Their hope was altogether of an undefined nature. They merely hoped and
trusted that something would occur to relieve them from their present
uncomfortable condition. This undefined hope is, perhaps, after all the
best that we can entertain. It may appear not very rational, but we
have a notion that in serious truth it is a great deal more rational
than that hope which seems to have a foundation in something probable:
for it is in the very nature and condition of earthly events, that
they almost invariably disappoint expectation and miserably mock our
sagacity. If therefore our hopes be of something definite, they will
be almost assuredly disappointed; but if we only hope generally and
indefinitely that something, we know not what, may occur to remove the
cause of our troubles, we may have a much better chance that we shall
not be disappointed. The chances in our favor are thus indefinitely

The hope of the young ladies, that nothing would be said about Miss
Primrose because nothing had been said about her for several days,
was disappointed on the very morning that Mr Primrose sent his answer
to Robert Darnley, explaining the cause of the suspension of the
correspondence. The note from Mr Primrose was brought to Neverden by
the trusty servant and universal genius who performed at Smatterton
rectory the various duties of footman, groom, gardener, butler,
stable-boy, and porter.

Mr Darnley, whose eyes were ever vigilant, no sooner saw the messenger
than he conjectured what was the object of his coming; that is, he so
far conjectured as to form an idea that the note was with reference
to Miss Primrose. When therefore the reverend gentleman heard that a
note was actually brought from Smatterton rectory, and addressed to Mr
Robert Darnley, the feeling of curiosity was strongly excited to know
what was the object of the said note. But, to say nothing of curiosity,
the elder Mr Darnley felt that it was his duty to be acquainted with
all correspondence carried on with persons under his roof, especially
with members of his own family.

Impelled then by a double motive--the power of curiosity and a sense of
duty--the rector of Neverden very peremptorily commanded the attendance
of his son in the study. The command was as promptly obeyed as it had
been authoritatively given.

"You have had a note from Smatterton this morning?" said the father.

"I have, sir," replied the son steadily, but respectfully.

"And may I be permitted to know the contents of that communication?"

"Most assuredly, sir," replied the young gentleman: "I intended to
acquaint you with its contents as soon as I had read it."

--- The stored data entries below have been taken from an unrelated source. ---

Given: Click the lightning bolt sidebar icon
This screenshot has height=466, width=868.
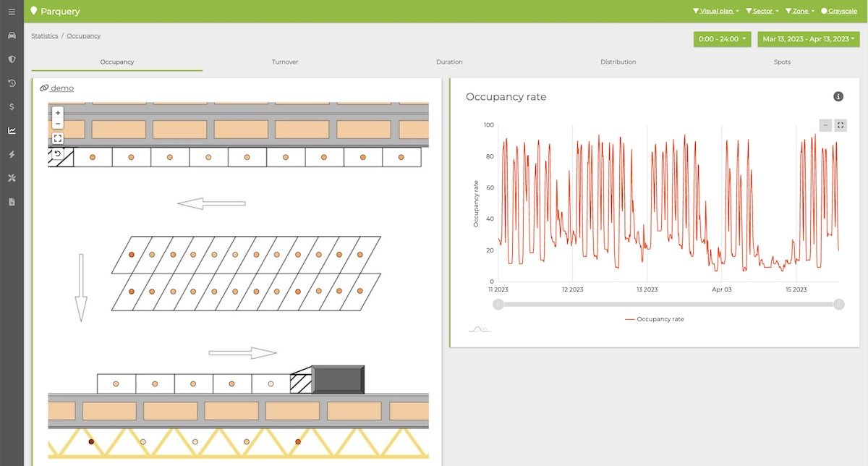Looking at the screenshot, I should click(x=12, y=154).
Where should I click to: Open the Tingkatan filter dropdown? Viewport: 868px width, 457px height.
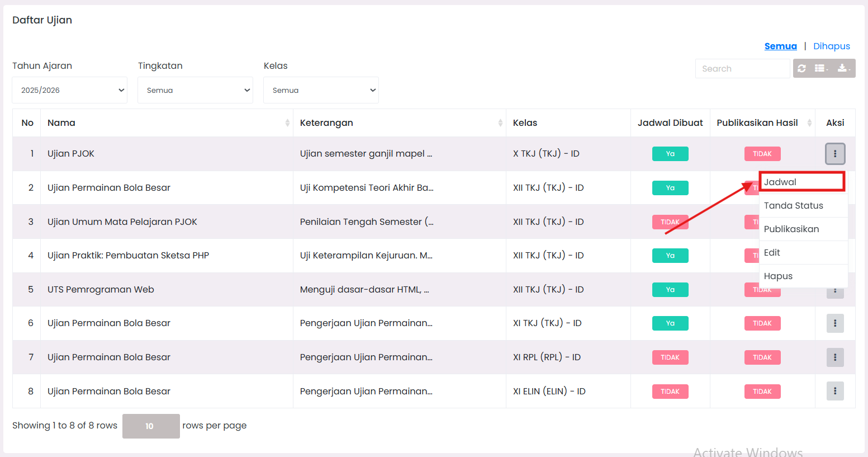195,90
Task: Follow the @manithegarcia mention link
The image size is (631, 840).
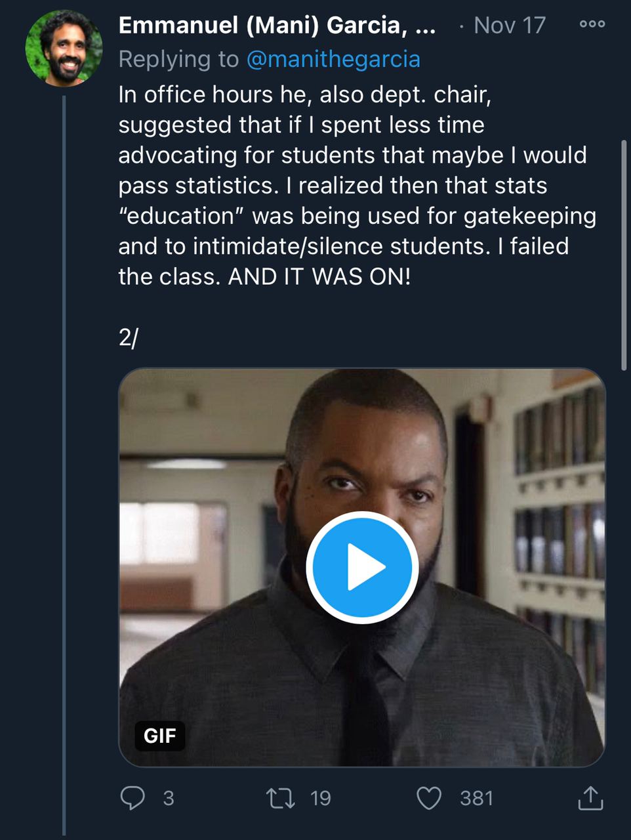Action: coord(333,59)
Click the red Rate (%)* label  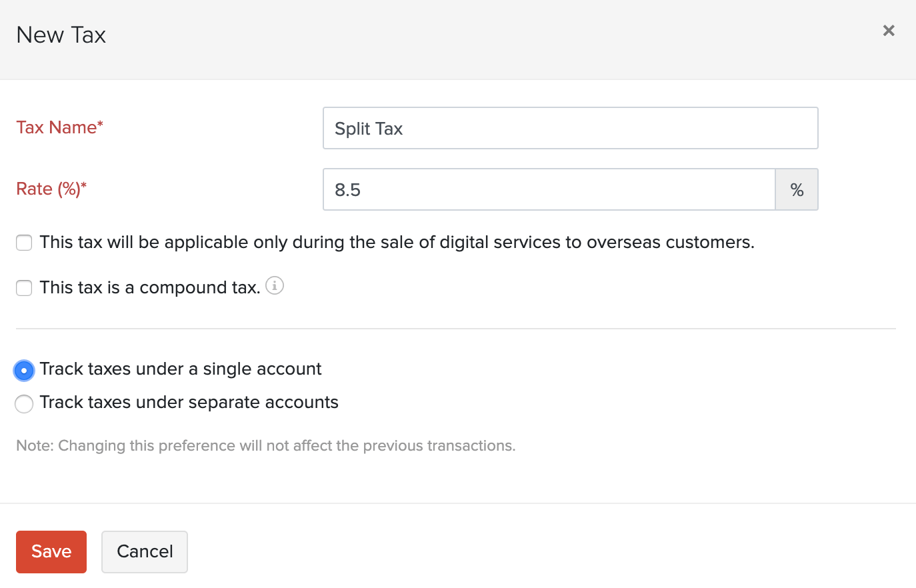(51, 189)
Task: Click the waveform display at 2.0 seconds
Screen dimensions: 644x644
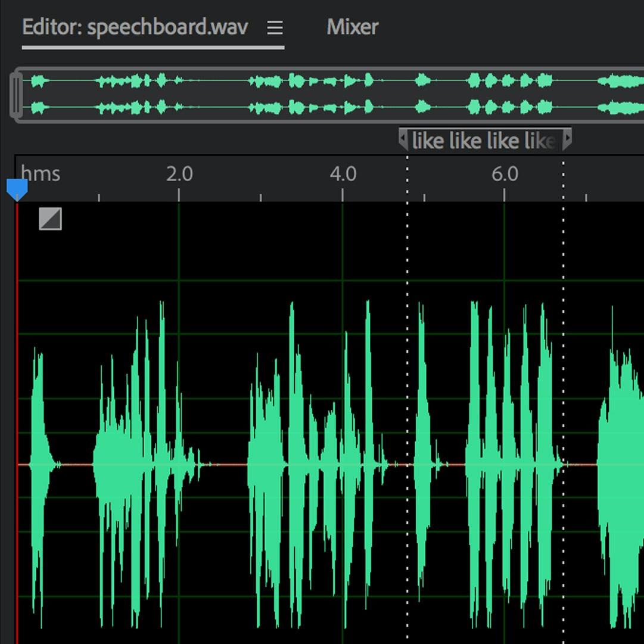Action: [x=179, y=417]
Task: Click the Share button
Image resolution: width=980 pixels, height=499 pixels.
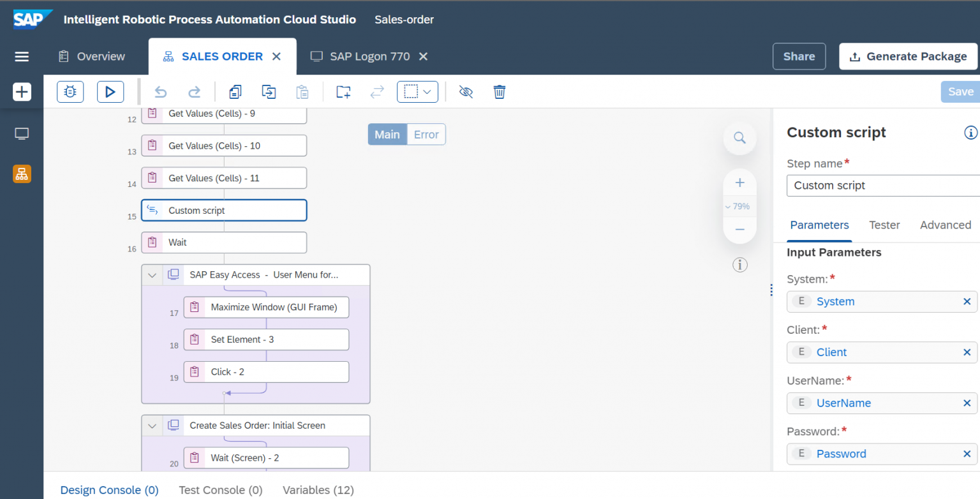Action: click(799, 56)
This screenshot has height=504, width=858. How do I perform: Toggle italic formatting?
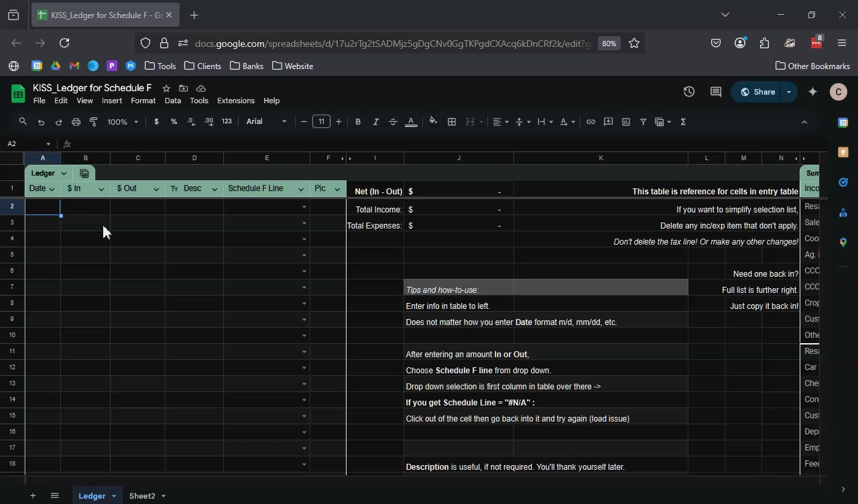375,122
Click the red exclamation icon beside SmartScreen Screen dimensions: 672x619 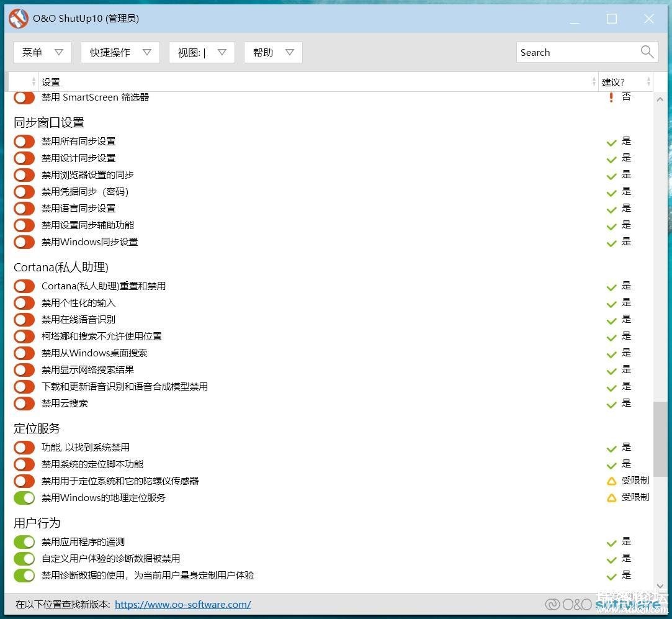(611, 97)
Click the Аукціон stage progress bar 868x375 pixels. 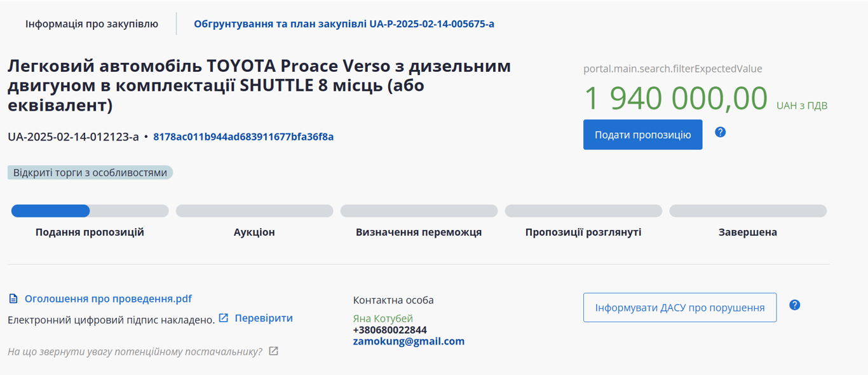click(x=254, y=211)
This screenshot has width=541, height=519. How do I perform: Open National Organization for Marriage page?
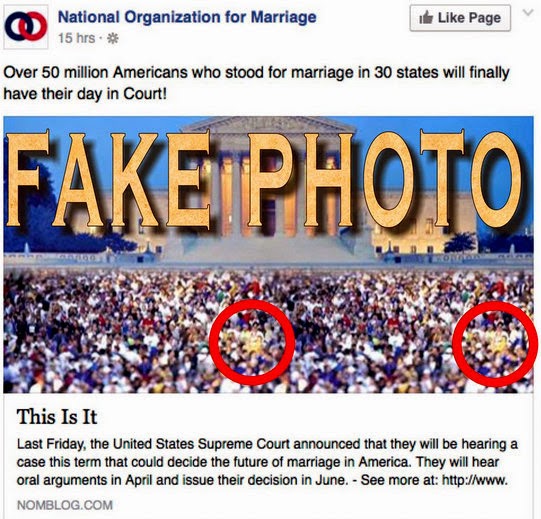point(187,17)
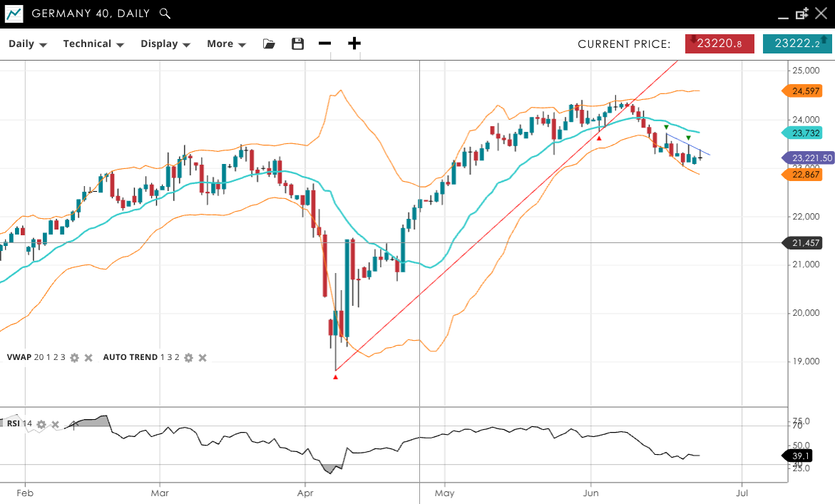The width and height of the screenshot is (835, 504).
Task: Remove the Auto Trend indicator
Action: tap(203, 357)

Robert Darnley then handed the paper to his father, who perused it
with eager haste and anxious excitement. Rapidly however as the rector
read the communication, he discerned two facts which made him angry,
and, as he said, astonished. We have observed that the astonishment
rests upon the testimony only of Mr Darnley's own saying; and we
have made that observation, because we think that Mr Darnley was not
strictly correct in his assertion: we do not believe that Mr Darnley
was at all astonished at those facts. He was no doubt angry when
he discovered that his son had written to Mr Primrose; and there is
nothing incredible in the idea that he was angry at the anticipation of
a renewal of the acquaintance between his son and Miss Primrose. But he
was not astonished at these things, and he ought not to have said that
he was. It is however a very common practice, for the sake of giving
pathos and effect to moral exhortation or expostulation, to express an
astonishment which is not felt. This is a species of lying, and Mrs
Opie would certainly set it down as such.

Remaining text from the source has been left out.